■ Exercise goal
Please retype only the lines below that run from the one containing "Task: Click the last video file icon" through the last line, both included, without altering a word.

Stored data
↓↓↓
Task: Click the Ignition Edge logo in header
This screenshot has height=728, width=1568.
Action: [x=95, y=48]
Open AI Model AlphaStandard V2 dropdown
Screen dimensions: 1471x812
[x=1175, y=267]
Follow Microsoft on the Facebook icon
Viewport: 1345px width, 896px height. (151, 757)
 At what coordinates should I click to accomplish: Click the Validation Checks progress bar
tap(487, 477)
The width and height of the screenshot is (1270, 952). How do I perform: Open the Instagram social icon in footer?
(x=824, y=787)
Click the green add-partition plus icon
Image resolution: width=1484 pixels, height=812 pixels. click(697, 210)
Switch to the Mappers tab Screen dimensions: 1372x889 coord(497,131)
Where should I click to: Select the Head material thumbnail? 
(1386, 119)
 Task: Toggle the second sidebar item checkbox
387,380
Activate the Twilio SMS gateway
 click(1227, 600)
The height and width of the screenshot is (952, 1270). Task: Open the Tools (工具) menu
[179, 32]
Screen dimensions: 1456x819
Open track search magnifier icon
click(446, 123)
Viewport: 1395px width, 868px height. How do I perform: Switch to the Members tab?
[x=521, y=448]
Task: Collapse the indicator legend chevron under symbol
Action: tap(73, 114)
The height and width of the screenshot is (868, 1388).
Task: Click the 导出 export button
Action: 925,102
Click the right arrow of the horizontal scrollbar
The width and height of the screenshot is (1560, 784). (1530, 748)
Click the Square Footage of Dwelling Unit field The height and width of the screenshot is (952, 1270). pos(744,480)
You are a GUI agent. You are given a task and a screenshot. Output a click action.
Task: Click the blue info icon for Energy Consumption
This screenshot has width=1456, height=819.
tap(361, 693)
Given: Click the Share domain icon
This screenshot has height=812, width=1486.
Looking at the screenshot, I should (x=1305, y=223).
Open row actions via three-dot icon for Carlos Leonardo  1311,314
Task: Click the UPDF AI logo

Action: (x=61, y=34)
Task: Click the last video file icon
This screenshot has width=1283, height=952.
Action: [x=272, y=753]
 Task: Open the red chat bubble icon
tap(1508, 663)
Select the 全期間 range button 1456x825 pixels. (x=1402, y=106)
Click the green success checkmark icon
↑↑↑
■ Exercise answer
Task: Click the last video file icon
This screenshot has width=1283, height=952.
Action: [x=272, y=753]
 Task: Open the red chat bubble icon
tap(1508, 663)
Select the 全期間 range button 1456x825 pixels. (x=1402, y=106)
Click the green success checkmark icon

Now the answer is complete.